The Hopcops are coming! The Hopcops are coming!

The Johns Hopkins University is encouraging the Maryland state legislature to approve a bill creating a private police force for the University. We at the Black and Blue Jay diligently read the fine print of this bill, and found that there’s more to Ronny D’s sinister plan than meets the eye.

Students should expect to see a number of measures intended to further “liberate” the Hopkins community from the violence of the extremely gentrified neighborhood where we reside. Among these measures is the Student Technology and Materials Printing (STAMP) Act, which imposes dramatically higher prices for printing. To corner the lucrative printing market, the school will confiscate all printers owned by students and donate them to MICA.

Next is the thrifty replacement for SOHOP: the Student Overnight Housing Of Police. Freshmen will receive the distinct honor of quartering anywhere from one to five HopCops in their dorm rooms, and surrendering their meal swipes if they get hungry. Give them your shower shoes too– those bathrooms are nasty.

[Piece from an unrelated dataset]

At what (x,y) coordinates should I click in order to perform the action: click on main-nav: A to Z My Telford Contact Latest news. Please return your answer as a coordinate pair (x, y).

Despite the “flagged: urgent!” mass emails being sent out every ten minutes by the Students Against Private Police, we ask you to resist the urge to dump your dirty chais into the Inner Harbor. Hopkins’ elite private navy, the FFSea, has issued the following warning in anticipation of a JHU mutiny:

“Hear ye, hear ye! All insubordinate students will see their meal plans revoked and their GPAs reduced by 0.5-1.0 points, depending on the severity of the violation. Good luck getting into med school then, bitches!”

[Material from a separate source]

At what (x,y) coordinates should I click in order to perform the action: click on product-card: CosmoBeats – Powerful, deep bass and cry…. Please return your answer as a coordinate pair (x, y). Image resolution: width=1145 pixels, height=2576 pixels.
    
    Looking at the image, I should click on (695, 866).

But not all hope is lost for us Blue Jays. SGA freshman Bethany Ross, eager to prove herself (and puff up her resume) is organizing the Pre-Meds of Liberty, who will protest the hostile takeover by systematically setting off every Blue Light alarm on campus until the entire police force quits.

Junior GECS major Trevor Travis is also organizing a hunger strike against the FFC, although it’s not clear how he thinks that will help anything. At press time, Travis was outside Garland Hall shouting, “Give me liberty or give me debt!” to which a financial aid officer replied, “okay, debt it is.”

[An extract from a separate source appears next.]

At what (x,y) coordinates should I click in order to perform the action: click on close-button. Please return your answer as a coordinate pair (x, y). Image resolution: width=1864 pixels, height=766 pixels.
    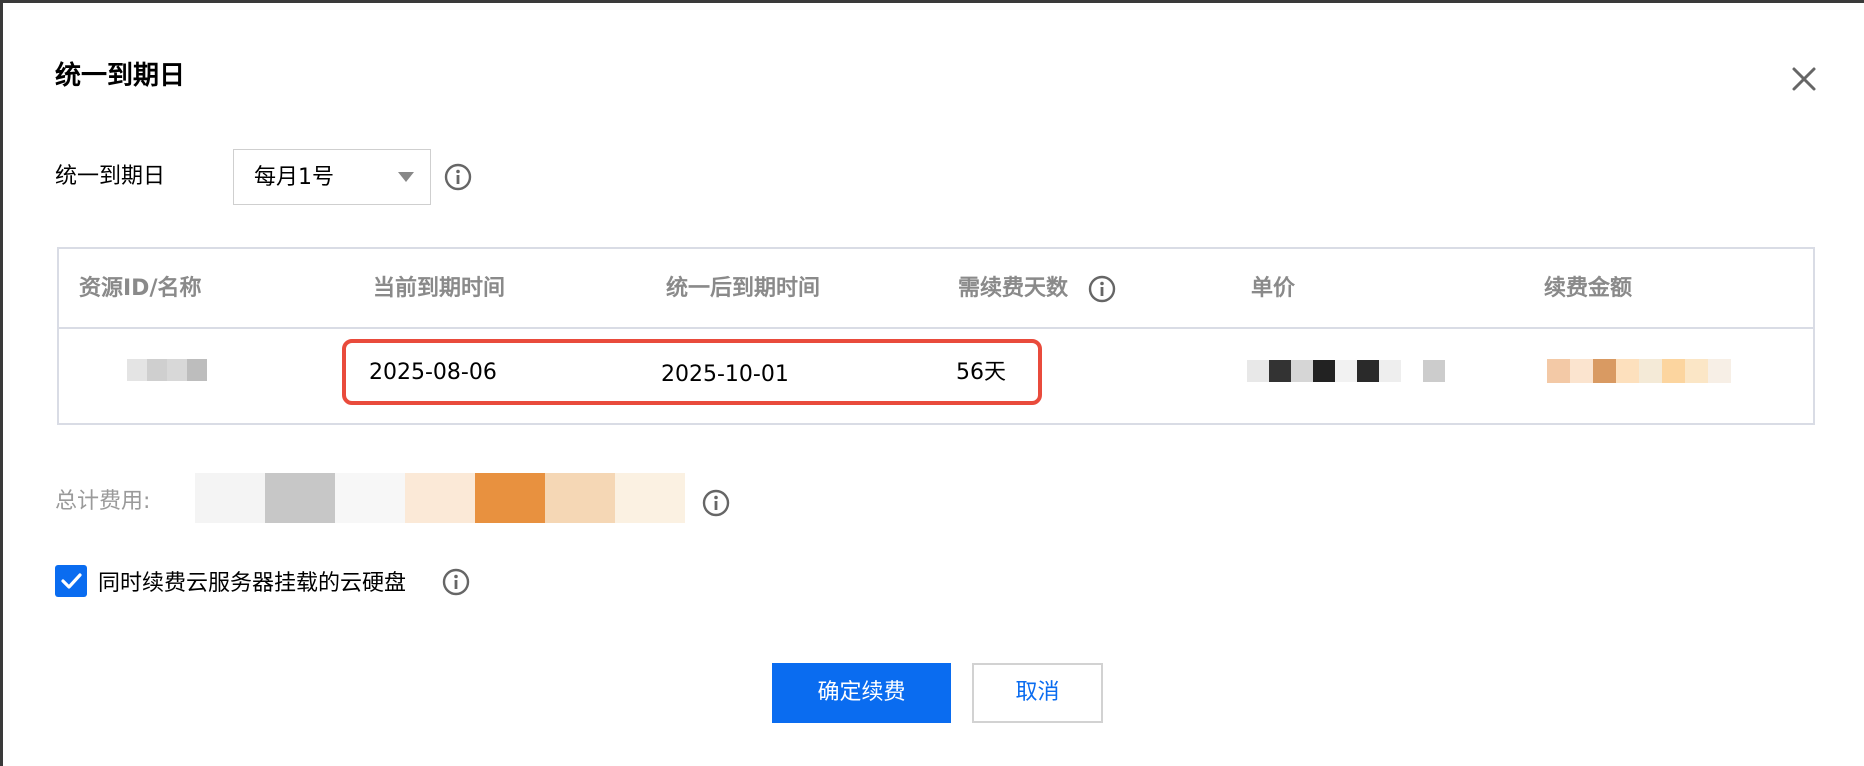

If a private police force indeed descends upon the school, organizers have advised all students to look for lanterns in the Gilman clock tower. They will hang one if police come by land, two if they descend in helicopters, and three if they approach on Segways rolling up North Charles in battle formations.

Organizers note that Segways are surprisingly easy to tip over– and as word of revolution spreads across campus, a single push may become the Shove Heard ‘Round the World.